Deinstitutionalization of Higher Education
In my book Wrecked (Rutgers University Press, 2022), I refer to the process by which a state undermines its higher education system as “deinstitutionalization.” That word is a mouthful, but its meaning is straightforward. Deinstitutionalization is the process of making higher education less central to society by compromising its institutional independence.
During the 20th century, higher education became institutionalized—a core part of modern society—thanks to a combination of public resources and public trust. Families aspired for their children to attend. A growing percentage of jobs required a postsecondary credential. The production of new knowledge through academic research contributed to vibrant cities and regions.
In this capacity, higher education was an institution, like churches or courts. Higher education was part of public life, but it was not an arm of state legislatures or governors.
Institutional independence is important to higher education because no political party has a monopoly on knowledge.

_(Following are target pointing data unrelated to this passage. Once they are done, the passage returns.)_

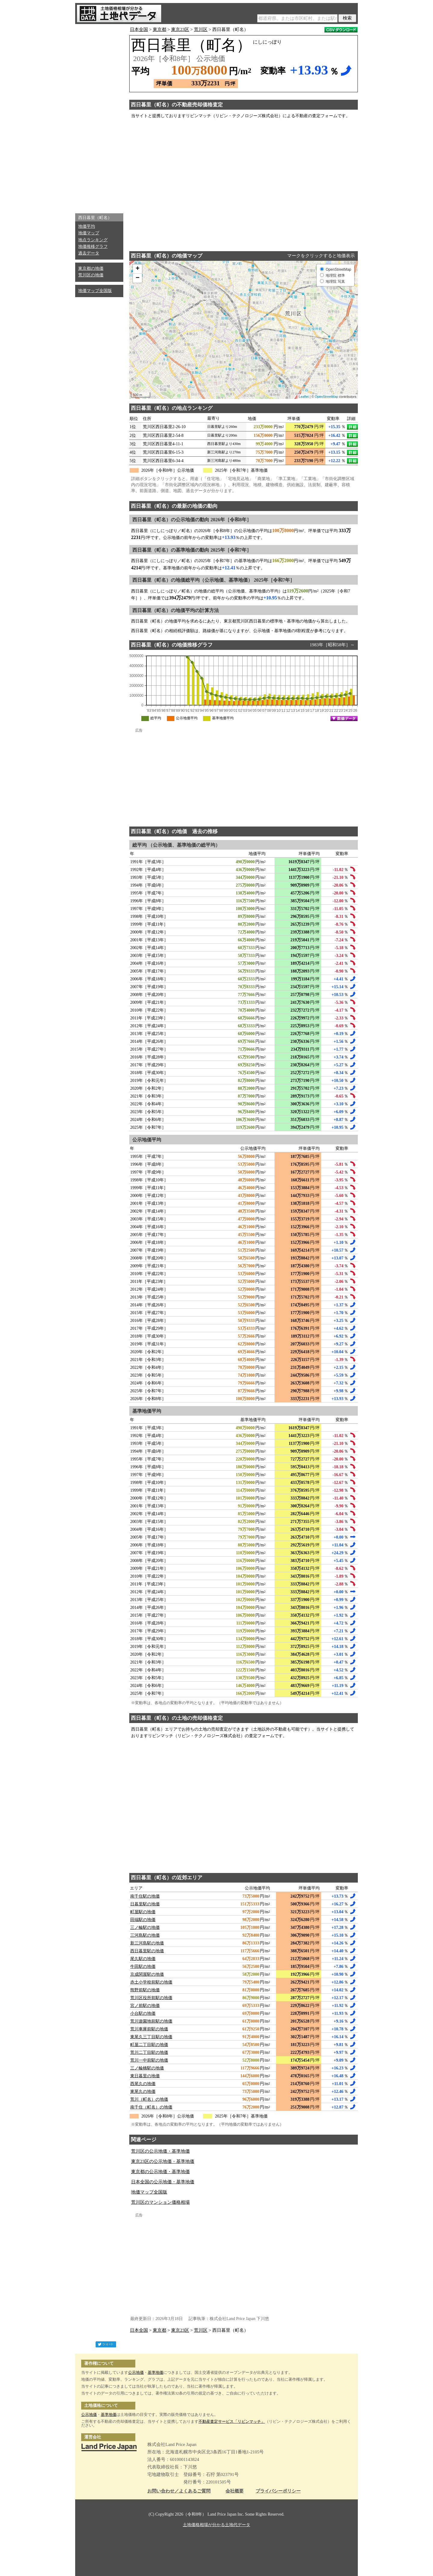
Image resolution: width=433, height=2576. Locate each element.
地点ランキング (93, 240)
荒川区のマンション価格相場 (160, 2202)
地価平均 (86, 226)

For this reason, institutional independence is enshrined in labor practices like faculty tenure and governance arrangements like statewide boards, both of which seek to protect academic freedom from political influence.
As deinstitutionalization compromises institutional independence, colleges and universities have less latitude to pursue their missions. Instead, they may become focused on efforts to cope with immediate crises—what I call partial defenses. Eventually, campus leaders may even prioritize compliance with political demands over the educational mission.